Partial derivatives where implicit equations are involved

Question

I have a function: $$f\bigl(P,R\bigr)=h\bigl(P,R,N(P,R)\bigr)$$ where $P$ and $R$ are independent variables and $N$ is the solution of the equation: $$P-g(R,N)=0$$ I am trying to find $\frac{\partial f}{\partial P}$ and $\frac{\partial f}{\partial R}$.

Answer 1

$N(P,R)$ is not an independent variable, rather a function (of $P$ and $R$). Hence partial derivatives of $f$ with respect to $P$ and $R$ exist.

The solution is to obtain $\frac{\partial g}{\partial R}$ and $\frac{\partial g}{\partial N}$ from the solution of $P-g(R,N)=0$.

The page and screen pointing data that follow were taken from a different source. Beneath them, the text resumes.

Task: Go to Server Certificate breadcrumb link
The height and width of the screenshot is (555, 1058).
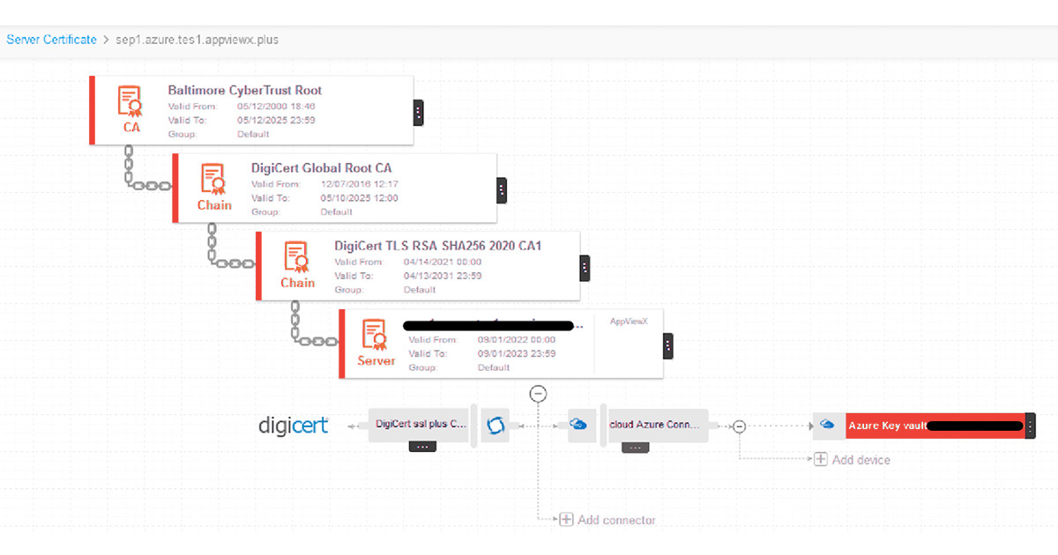Action: pos(51,40)
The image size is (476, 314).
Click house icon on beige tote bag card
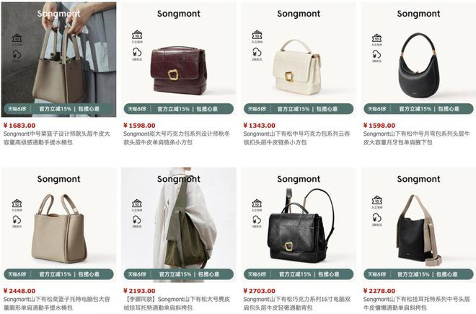point(17,204)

At the solution, P = g, and hence: $$\frac{\partial N}{\partial P}=\frac{1}{\frac{\partial g}{\partial N}}$$ $$\frac{\partial N}{\partial R}=-\frac{\frac{\partial g}{\partial R}}{\frac{\partial g}{\partial N}}$$ Use these derivatives with the chain rule in the evaluation of $$\frac{\partial}{\partial P}f\bigl(P,R\bigr)$$and $$\frac{\partial}{\partial R}f\bigl(P,R\bigr)$$

Answer 2

To obtain $\frac{\partial f}{\partial P}$, we compute $$\frac{\partial f}{\partial P}(P,R) = \frac{\partial h}{\partial P}(P,R,N(P,R)) + \frac{\partial h}{\partial N}(P,R,N(P,R))\cdot \frac{\partial N}{\partial P}(P,R).\tag{1}$$ Now, to compute $\frac{\partial N}{\partial P}$ we use the chain rule and the equation $P-g(R,N)=0$. Differentiating with respect to $P$: $$1 - \frac{\partial g}{\partial N}(R,N)\cdot \frac{\partial N}{\partial P}(P,R) = 0.$$ This gives us $$1 = \frac{\partial g}{\partial N}(R,N)\cdot \frac{\partial N}{\partial P}(P,R) \implies \frac{\partial N}{\partial P}(P,R) = \frac{1}{\frac{\partial g}{\partial N}(R,N)}.$$ In all, then, by $(1)$ we get $$\boxed{\frac{\partial f}{\partial P}(P,R) = \frac{\partial h}{\partial P}(P,R,N(P,R)) + \frac{\frac{\partial h}{\partial N}(P,R,N(P,R))}{\frac{\partial g}{\partial N}(R,N)}.}$$

For the second part, $\frac{\partial f}{\partial R}$, we compute $$\frac{\partial f}{\partial R}(P,R) = \frac{\partial h}{\partial R}(P,R,N(P,R)) + \frac{\partial h}{\partial N}(P,R,N(P,R))\cdot \frac{\partial N}{\partial R}(P,R).\tag{2}$$ Now, as before, we differentiate $P-g(R,N)=0$ with respect to $R$ to obtain $\frac{\partial N}{\partial R}$: $$-\frac{\partial g}{\partial R}(R,N) - \frac{\partial g}{\partial N}(R,N)\cdot \frac{\partial N}{\partial R}(P,R) = 0 \implies \frac{\partial N}{\partial R}(P,R) = -\frac{\frac{\partial g}{\partial R}(R,N)}{\frac{\partial g}{\partial N}(R,N)}.$$ In all, then, by $(2)$ we get $$\boxed{\frac{\partial f}{\partial R}(P,R) = \frac{\partial h}{\partial R}(P,R,N(P,R)) - \frac{\partial h}{\partial N}(P,R,N(P,R))\cdot \frac{\frac{\partial g}{\partial R}(R,N)}{\frac{\partial g}{\partial N}(R,N)}.}$$